China's food prices forecast to stabilise in H2


Food prices in China are expected to stabilise in the second half of this year on widely expected bumper grain harvests, increasing pork supply and a rise in vegetable planting area, analysts said.


China's inflation escalated to its highest level in three years in June, with the consumer price index (CPI) jumping by 6.4% on-year that month. Food prices, which account for nearly one-third of the basket of goods used to calculate the CPI, continued to rise by 14.4% in June on-year.


The analysts predict in a report released recently that food price growth will slip back to 13.5% in July and then continue to fall steadily and reach 6.2% in December. Its average growth rate in 2011 is estimated at 10.8%, 12% in the first half and 9.5% in the second half, they added.


China is likely to achieve grain output increase for the eighth year running in 2011 as it has already realised a rise in summer grain production and is anticipated to reap good harvests of autumn grain.


According to the Ministry of Agriculture (MOA), the country's autumn grain planting area is estimated to reach 77.13 million hectares this year, up 466,667 hectares over last year. The autumn grain crops are growing better than last year, which will set a solid foundation for a good harvest, the ministry said. Autumn grain accounts for about 75% of China's total grain production.


This year's summer grain output stands at 126.27 million tonnes, up 2.5% from a year ago. Meanwhile, the early rice output is expected to increase as the crop's planting area maintains stable while its average yield rises significantly this year, MOA noted.


As new grain is hitting market, the supply and demand on the market is expected to reach a balance and this will help stabilise prices, analysts said, adding that on-year growth of grain prices may fall due to carryover effects last year.

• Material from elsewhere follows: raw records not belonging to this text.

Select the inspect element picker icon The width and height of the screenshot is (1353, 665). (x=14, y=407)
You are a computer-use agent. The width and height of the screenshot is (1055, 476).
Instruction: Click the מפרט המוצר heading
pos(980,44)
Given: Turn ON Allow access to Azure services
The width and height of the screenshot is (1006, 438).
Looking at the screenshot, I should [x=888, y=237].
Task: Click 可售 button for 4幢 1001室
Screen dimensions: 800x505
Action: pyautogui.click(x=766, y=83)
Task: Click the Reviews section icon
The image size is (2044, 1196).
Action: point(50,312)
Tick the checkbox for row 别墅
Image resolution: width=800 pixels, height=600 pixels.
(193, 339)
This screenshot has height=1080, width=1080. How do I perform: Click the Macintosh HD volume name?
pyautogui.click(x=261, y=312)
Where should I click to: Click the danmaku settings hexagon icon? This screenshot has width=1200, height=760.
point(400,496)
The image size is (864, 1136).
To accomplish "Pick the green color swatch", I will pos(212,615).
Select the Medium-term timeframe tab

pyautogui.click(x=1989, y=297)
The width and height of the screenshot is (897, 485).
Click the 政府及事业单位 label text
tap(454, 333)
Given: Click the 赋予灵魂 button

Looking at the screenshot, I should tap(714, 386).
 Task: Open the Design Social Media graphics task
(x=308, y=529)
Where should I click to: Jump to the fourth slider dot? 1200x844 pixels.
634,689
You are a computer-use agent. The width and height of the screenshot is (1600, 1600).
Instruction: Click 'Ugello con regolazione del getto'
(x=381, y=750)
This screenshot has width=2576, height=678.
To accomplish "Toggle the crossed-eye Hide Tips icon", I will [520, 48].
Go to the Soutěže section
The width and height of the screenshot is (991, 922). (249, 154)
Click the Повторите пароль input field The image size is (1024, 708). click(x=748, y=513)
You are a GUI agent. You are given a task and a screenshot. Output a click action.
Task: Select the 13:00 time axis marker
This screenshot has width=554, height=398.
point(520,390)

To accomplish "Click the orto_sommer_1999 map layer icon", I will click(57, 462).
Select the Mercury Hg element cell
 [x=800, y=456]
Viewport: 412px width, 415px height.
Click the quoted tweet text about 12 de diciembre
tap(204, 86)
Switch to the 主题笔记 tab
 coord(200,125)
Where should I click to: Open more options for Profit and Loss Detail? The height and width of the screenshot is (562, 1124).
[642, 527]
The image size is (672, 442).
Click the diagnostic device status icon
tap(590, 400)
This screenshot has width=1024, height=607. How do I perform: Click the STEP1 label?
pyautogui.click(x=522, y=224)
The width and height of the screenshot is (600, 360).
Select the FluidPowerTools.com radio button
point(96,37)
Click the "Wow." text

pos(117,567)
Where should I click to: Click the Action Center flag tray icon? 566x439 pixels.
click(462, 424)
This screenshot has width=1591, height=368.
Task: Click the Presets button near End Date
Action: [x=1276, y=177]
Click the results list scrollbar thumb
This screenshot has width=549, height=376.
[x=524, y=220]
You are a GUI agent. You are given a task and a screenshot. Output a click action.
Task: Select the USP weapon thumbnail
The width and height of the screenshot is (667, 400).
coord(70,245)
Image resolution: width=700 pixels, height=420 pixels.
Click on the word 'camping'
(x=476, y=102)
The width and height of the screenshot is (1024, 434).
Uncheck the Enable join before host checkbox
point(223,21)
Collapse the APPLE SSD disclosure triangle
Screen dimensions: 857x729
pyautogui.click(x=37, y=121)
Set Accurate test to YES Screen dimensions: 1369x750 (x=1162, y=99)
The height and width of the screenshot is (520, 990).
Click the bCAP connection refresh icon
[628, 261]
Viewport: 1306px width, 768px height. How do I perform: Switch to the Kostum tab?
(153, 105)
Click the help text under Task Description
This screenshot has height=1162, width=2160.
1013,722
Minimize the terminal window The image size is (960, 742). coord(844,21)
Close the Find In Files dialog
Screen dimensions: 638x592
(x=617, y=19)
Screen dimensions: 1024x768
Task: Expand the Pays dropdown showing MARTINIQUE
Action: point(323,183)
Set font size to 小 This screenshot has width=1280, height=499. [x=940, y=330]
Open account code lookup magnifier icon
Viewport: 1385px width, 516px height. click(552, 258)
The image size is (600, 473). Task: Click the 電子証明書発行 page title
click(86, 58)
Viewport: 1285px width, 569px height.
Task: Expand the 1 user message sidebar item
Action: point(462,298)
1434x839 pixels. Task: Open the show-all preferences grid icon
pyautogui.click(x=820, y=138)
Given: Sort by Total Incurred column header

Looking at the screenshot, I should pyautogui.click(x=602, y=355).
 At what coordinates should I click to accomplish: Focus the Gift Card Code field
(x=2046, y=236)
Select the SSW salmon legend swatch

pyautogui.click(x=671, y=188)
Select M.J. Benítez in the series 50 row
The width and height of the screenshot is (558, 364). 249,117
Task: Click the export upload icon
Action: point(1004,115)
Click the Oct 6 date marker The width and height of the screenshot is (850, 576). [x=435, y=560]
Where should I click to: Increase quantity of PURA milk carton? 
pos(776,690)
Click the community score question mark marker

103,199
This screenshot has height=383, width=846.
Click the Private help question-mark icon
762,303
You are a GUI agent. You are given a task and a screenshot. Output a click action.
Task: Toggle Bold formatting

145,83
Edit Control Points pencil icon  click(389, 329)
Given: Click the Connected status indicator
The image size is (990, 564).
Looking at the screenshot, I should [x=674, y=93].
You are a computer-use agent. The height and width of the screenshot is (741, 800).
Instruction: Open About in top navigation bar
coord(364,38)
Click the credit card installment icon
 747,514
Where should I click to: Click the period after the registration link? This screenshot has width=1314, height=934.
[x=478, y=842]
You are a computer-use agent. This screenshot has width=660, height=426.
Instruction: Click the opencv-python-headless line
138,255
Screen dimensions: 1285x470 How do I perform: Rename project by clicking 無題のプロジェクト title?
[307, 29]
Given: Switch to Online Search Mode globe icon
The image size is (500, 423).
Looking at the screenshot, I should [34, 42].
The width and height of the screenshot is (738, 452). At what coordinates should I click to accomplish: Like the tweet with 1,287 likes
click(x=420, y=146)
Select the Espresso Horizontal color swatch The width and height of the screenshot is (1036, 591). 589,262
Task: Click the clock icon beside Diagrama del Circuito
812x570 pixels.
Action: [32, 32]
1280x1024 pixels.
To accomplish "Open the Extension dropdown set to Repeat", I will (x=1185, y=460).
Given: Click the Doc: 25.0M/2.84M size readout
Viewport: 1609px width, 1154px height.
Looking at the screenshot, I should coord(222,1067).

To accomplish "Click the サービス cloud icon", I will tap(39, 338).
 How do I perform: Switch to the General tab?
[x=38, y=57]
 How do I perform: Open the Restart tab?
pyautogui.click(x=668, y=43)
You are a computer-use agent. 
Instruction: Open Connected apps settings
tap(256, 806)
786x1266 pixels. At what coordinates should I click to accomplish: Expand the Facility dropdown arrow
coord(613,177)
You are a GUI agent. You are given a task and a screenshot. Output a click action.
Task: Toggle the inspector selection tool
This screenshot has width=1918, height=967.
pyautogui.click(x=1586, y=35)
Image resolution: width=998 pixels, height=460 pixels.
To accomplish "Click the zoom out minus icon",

Analysts forecasted that grain prices' on-month rise in the second half will not be more than 0.5% and the on-year growth in December will fall to around 8%.


As a new round of pig production cycle is coming to a close, pork supply will increase to cool down the market.


Experts predicted pork supply will start to rise in the June-July period and see a jump at the end of this year


Zhou Wangjun, vice director of price department of the National Development and Reform Commission said earlier that pork prices in China are likely to stabilise or rise moderately before the Spring Festival which falls on January 23 of 2012 propped by the seasonal booming consumption, but may then slump after the holiday.


Analysts said that year-on-year rise of pork prices in June may be the peak this year because increasing supply will not support pork prices to rise sharply in the following months and there is a higher comparative base in the second half than the first half of last year.